## EXCERTO PARA LEITURA
☆ ☆ ☆ ☆ ☆

ABORTO NA CONSTITUIÇÃO FRANCESA
Os deputados eleitos para o Parlamento francês reuniram-se nesta segunda-feira no Palácio de Versalhes para ratificar a reforma da Constituição francesa.
Foi feita uma mudança radical de cenário em França executada pelos 925 parlamentares das duas Câmaras que foram convocados pelo Presidente da República, Emmanuel Macron, para uma reunião excecional no Palácio de Versalhes.
Após a votação parlamentar na quarta-feira anterior, que validou nos mesmos termos da Assembleia o projeto de lei que visa incluir o direito à interrupção voluntária da gravidez (aborto) na Constituição, os deputados foram chamados a decidir pela última vez o texto do governo para ratificar a inclusão deste direito na lei fundamental.
De modo a que fosse aprovado definitivamente, o texto deveria ser votado por três quintos dos parlamentares. Sem grandes surpresas, pois dadas as votações em ambas as câmaras: a 30 de Janeiro, a Assembleia optou por aprovar o texto por 493 votos a favor. Formalizando uma clara vitória ideológica da Esquerda, que há vários anos defende que o direito ao aborto devesse estar consagrado na Constituição.
O assunto andou às voltas desde Junho de 2022 e depois de muita persistência pelos partidos de Esquerda, encabeçado por uma macronista, Aurore Bergé, então chefe do grupo Renascentista na Assembleia, foi quem colocou o assunto, do aborto a constar na Constituição, ao apresentar um projeto de lei com o objetivo muito claro de conseguir uma votação positiva no Palais Bourbon.
Como pano de fundo, a decisão da Suprema Corte dos Estados Unidos, poucos dias antes, revogou o direito ao aborto. O assunto acabou por se tornar viral, levando a acesas discussões, onde a decisão americana passou a ser um argumento contra para os que recusavam que o direito ao aborto fosse colocado na Constituição.
O governo francês acabou por defender a ideia propsta pela primeira-ministra Élisabeth Borne. Poucos meses depois, em Novembro do mesmo ano, outra iniciativa, a de Insoumise Mathilde Panot, foi amplamente validada pela Câmara Baixa, com a aprovação do campo macronista, enviando um primeiro sinal positivo aos defensores da constitucionalização.
Em Fevereiro de 2023, o Senado, até então resistente à ideia, por sua vez votou a favor de um projeto semelhante proposto pela ecologista Mélanie Vogel, após ter tido o cuidado de reescrever, através do senador LR Philippe Bas, o título do texto.
Acabou por ser um primeiro passo, de mansinho, para a inclusão deste direito na Constituição, mesmo que grande parte dos senadores do LR permaneça adversário a esta proposta, chegando a considerar este texto inútil. Emmanuel Macron anunciou então, alguns meses depois, em Outubro de 2023, a sua vontade de tomar novamente a iniciativa num projeto de lei para acelerar o calendário.

☆ ☆ ☆ ☆ ☆

## SECÇÃO DE DADOS
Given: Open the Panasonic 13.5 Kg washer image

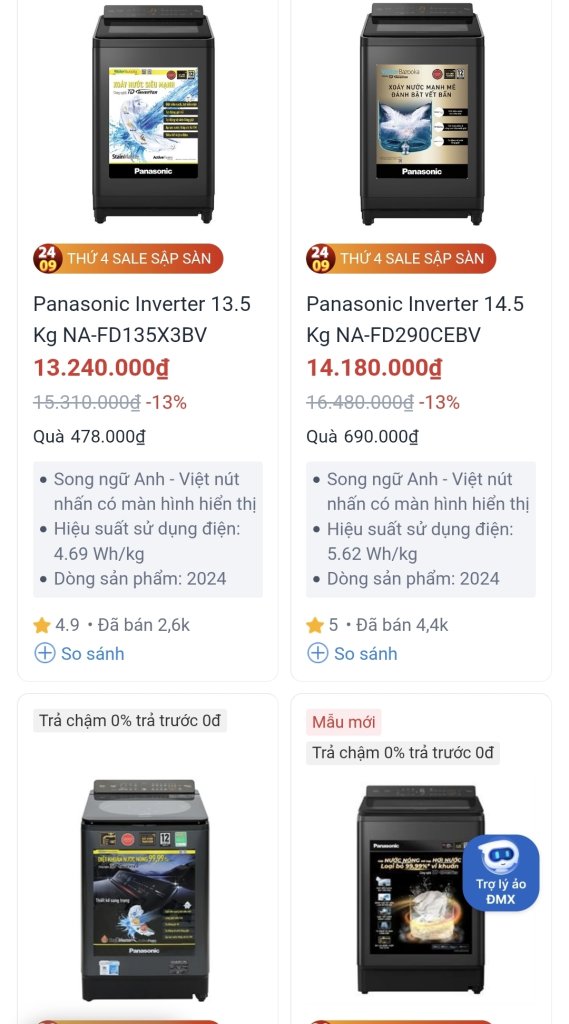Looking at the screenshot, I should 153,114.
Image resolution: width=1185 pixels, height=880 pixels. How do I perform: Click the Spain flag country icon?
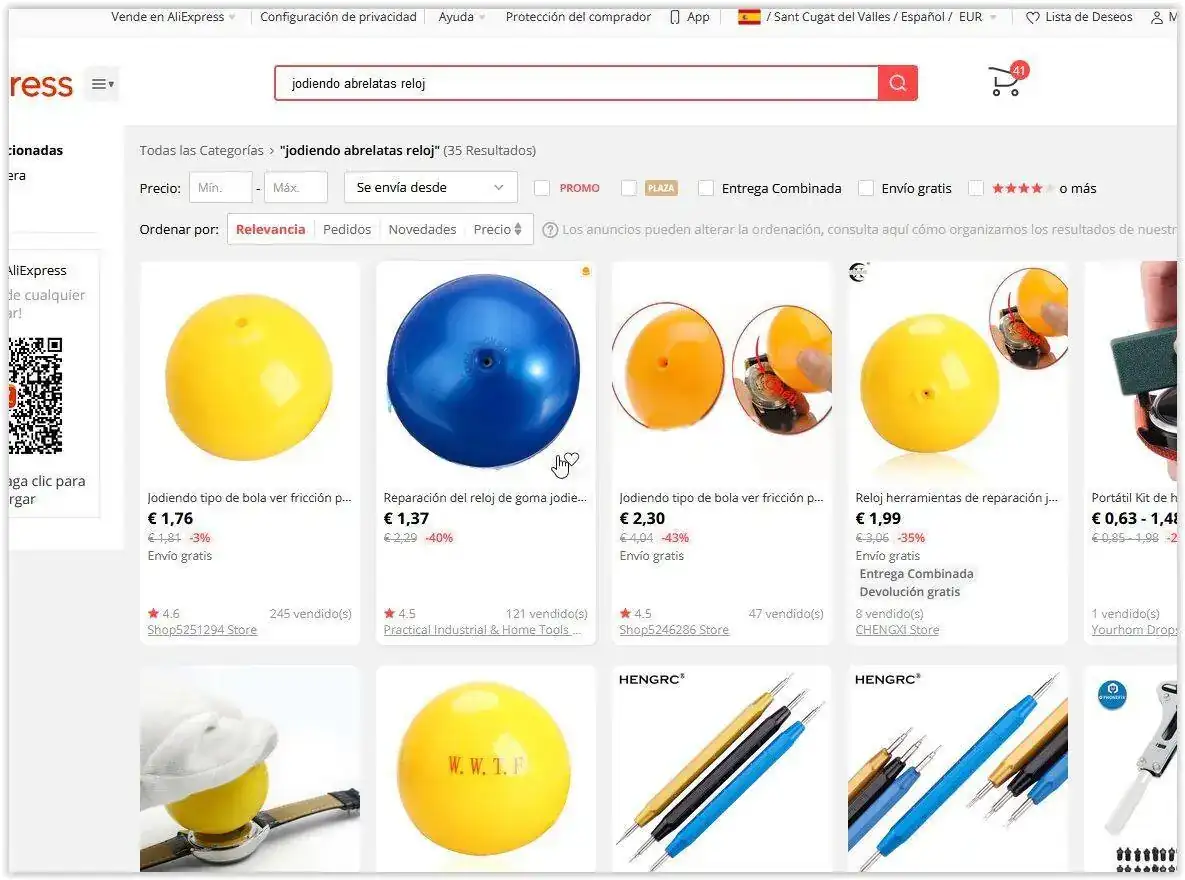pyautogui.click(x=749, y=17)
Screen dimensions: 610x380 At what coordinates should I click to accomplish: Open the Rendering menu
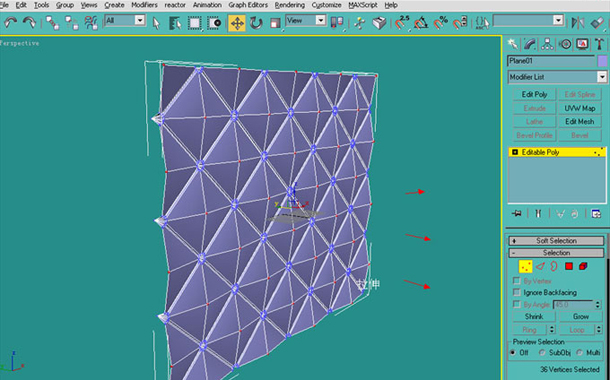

☆ ☆ ☆ ☆ ☆

## TAREFAS A REALIZAR
[1] Resuma numa só frase o parágrafo do excerto que começa por "Em Fevereiro de 2023", mantendo os factos principais.
[2] Indique todas as pessoas referidas pelo nome no excerto.
[3] Reproduza fielmente o trecho do excerto que vai de "ABORTO NA CONSTITUIÇÃO" a "da Constituição francesa.".
Os registos são material independente do excerto.

## RESPOSTAS POR ORDEM
[1] Em Fevereiro de 2023, o Senado, até então resistente à ideia, aprovou um projeto semelhante da ecologista Mélanie Vogel, depois de o senador LR Philippe Bas ter reescrito o título do texto.

[2]
- Emmanuel Macron
- Aurore Bergé
- Élisabeth Borne
- Mathilde Panot
- Mélanie Vogel
- Philippe Bas

[3]
ABORTO NA CONSTITUIÇÃO FRANCESA
Os deputados eleitos para o Parlamento francês reuniram-se nesta segunda-feira no Palácio de Versalhes para ratificar a reforma da Constituição francesa.